→ **PROVIDED INFORMATION**:

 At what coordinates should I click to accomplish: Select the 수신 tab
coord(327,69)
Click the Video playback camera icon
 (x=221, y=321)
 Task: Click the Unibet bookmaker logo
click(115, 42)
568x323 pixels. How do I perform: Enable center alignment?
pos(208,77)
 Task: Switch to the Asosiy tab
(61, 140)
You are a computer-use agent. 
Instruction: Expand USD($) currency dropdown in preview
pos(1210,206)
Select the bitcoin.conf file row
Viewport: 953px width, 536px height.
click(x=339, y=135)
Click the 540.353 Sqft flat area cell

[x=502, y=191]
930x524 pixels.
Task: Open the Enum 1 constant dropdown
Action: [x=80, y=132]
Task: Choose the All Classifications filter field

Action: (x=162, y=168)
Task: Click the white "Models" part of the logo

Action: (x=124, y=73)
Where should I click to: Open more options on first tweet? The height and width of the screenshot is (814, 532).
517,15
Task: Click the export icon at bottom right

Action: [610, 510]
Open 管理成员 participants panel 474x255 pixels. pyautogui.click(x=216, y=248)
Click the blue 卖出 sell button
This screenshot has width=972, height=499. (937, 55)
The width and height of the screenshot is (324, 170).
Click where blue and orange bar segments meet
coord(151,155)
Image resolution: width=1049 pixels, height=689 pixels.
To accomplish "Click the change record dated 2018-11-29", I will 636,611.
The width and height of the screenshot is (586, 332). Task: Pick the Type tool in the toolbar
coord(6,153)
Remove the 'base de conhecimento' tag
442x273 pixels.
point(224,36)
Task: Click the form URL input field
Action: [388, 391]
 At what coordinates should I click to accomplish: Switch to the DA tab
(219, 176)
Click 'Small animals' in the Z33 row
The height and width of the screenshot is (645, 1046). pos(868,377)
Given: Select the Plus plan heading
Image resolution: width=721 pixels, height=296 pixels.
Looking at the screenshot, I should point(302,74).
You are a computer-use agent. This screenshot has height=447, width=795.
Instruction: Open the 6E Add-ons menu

→ **DIRECTIONS**: Every record above should be written out exactly.

→ **OUTPUT BELOW**:
 At what coordinates should I click to accomplish: Select the 수신 tab
coord(327,69)
Click the Video playback camera icon
 (x=221, y=321)
 Task: Click the Unibet bookmaker logo
click(115, 42)
568x323 pixels. How do I perform: Enable center alignment?
pos(208,77)
 Task: Switch to the Asosiy tab
(61, 140)
You are a computer-use agent. 
Instruction: Expand USD($) currency dropdown in preview
pos(1210,206)
Select the bitcoin.conf file row
Viewport: 953px width, 536px height.
click(x=339, y=135)
Click the 540.353 Sqft flat area cell

[x=502, y=191]
930x524 pixels.
Task: Open the Enum 1 constant dropdown
Action: [x=80, y=132]
Task: Choose the All Classifications filter field

Action: (x=162, y=168)
Task: Click the white "Models" part of the logo

Action: (x=124, y=73)
Where should I click to: Open more options on first tweet? The height and width of the screenshot is (814, 532).
517,15
Task: Click the export icon at bottom right

Action: [610, 510]
Open 管理成员 participants panel 474x255 pixels. pyautogui.click(x=216, y=248)
Click the blue 卖出 sell button
This screenshot has width=972, height=499. (937, 55)
The width and height of the screenshot is (324, 170).
Click where blue and orange bar segments meet
coord(151,155)
Image resolution: width=1049 pixels, height=689 pixels.
To accomplish "Click the change record dated 2018-11-29", I will 636,611.
The width and height of the screenshot is (586, 332). Task: Pick the Type tool in the toolbar
coord(6,153)
Remove the 'base de conhecimento' tag
442x273 pixels.
point(224,36)
Task: Click the form URL input field
Action: [388, 391]
 At what coordinates should I click to accomplish: Switch to the DA tab
(219, 176)
Click 'Small animals' in the Z33 row
The height and width of the screenshot is (645, 1046). pos(868,377)
Given: Select the Plus plan heading
Image resolution: width=721 pixels, height=296 pixels.
Looking at the screenshot, I should point(302,74).
You are a computer-use agent. This screenshot has height=447, width=795.
Instruction: Open the 6E Add-ons menu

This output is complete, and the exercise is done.